24 August 2021 - 09:52 By Franny Rabkin
Public protector Busisiwe Mkhwebane. File photo.
Public protector Busisiwe Mkhwebane. File photo.
Image: Esa Alexander/Sunday Times

In the space of two days, public protector Busisiwe Mkhwebane “flatly contradicted herself, on oath, in two affidavits”, said President Cyril Ramaphosa’s attorney in an affidavit filed to the Constitutional Court.

Ramaphosa was responding to Mkhwebane’s application to the highest court to reverse or “rescind” its judgment that set aside her CR17 investigation and report as unlawful.

Ramaphosa accused Mkhwebane of being “manifestly dishonest” in her rescission application and said that she committed perjury by “filing the two irreconcilable affidavits”.

In court papers filed on Monday, he has asked the ConCourt to order that its judgment be referred to the national director of public prosecutions for investigation. Mkhwebane is already facing perjury charges related to how she conducted previous litigation.

Mkhwebane’s rescission application was based on her claim that the ConCourt had, in its judgment in July, relied on the wrong version of the 2000 Executive Ethics Code, which she said had been substantially amended by the publication of the ministerial handbook in 2007.
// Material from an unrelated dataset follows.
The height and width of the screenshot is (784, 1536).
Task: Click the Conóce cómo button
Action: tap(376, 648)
Under the code, the president and cabinet ministers may not “wilfully” mislead parliament. But the 2007 ministerial handbook wrongly altered that clause to read that they may not “deliberately or inadvertently mislead” parliament.

Mkhwebane said the ConCourt had itself incorporated the handbook version into law by referring to it in a footnote in its Nkandla judgment and she, and the highest court, were therefore bound by it.
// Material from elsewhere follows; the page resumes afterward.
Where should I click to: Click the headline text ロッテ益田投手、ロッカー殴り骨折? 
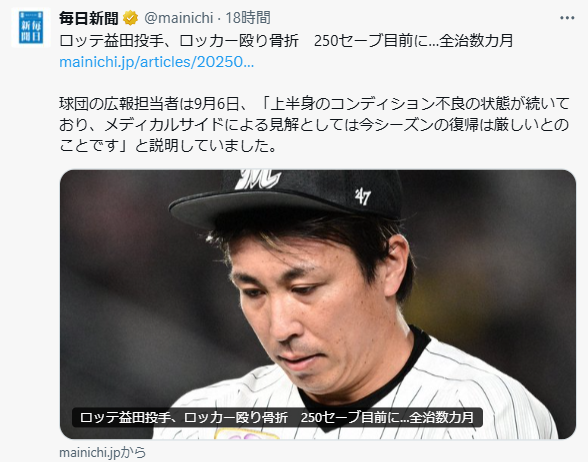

However the ministerial handbook was never gazetted, as any amendment to the code must be. In his affidavit to the ConCourt, Ramaphosa’s attorney Peter Harris said that the handbook was only ever a secondary source of the code.

The fact that the ConCourt’s Nkandla judgment referred to the ministerial handbook in a footnote meant nothing, said Harris. The court was simply recording what the public protector had found. It “did not, for one moment, consider the accuracy of that rendition of the code,” he said.
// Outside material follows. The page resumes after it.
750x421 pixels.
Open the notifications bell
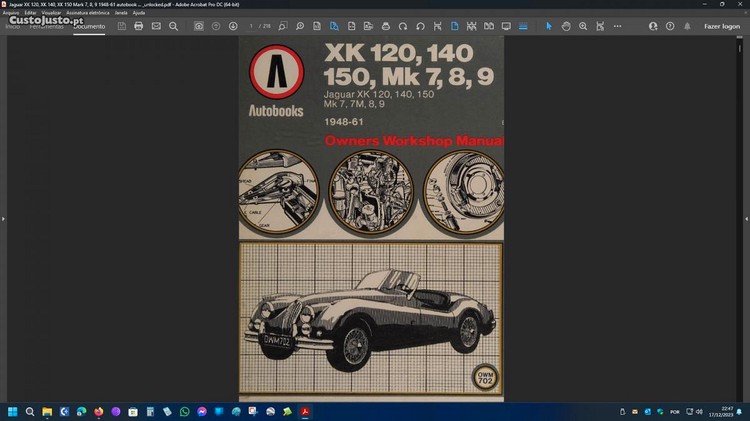(x=685, y=26)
For Mkhwebane to now say that the ConCourt had endorsed the handbook version of the code was “far-fetched and entirely unfounded”, he said.

Harris says that during the litigation over the CR17 report — the final judgment that Mkhwebane now sought to rescind — Mkhwebane had herself, on oath, conceded that the 2000 gazetted version was the correct one. When she applied to appeal against the high court judgment, she had not taken issue with its finding on this score, he added.

Yet in a different case, which had been running at the same time, against public enterprises minister Pravin Gordhan, Mkhwebane had insisted that the handbook version was the correct one.

Harris described how in different court papers over the two cases, Mkhwebane moved between the two versions, claiming each was correct at different times  — the starkest “flip-flop” being where over two days she deposed to two different affidavits: saying the opposite on November 14 and 16 2019.

“The public protector’s contention ... is manifestly dishonest. Her allegation that she consistently and conscientiously relied on the 2007 version of the code because she thought herself bound to do so by this court’s Nkandla judgment, is manifestly false,” said Harris.

Ramaphosa has also asked the ConCourt to order Mkhwebane to pay for the rescission application out of her own pocket and on a punitive scale.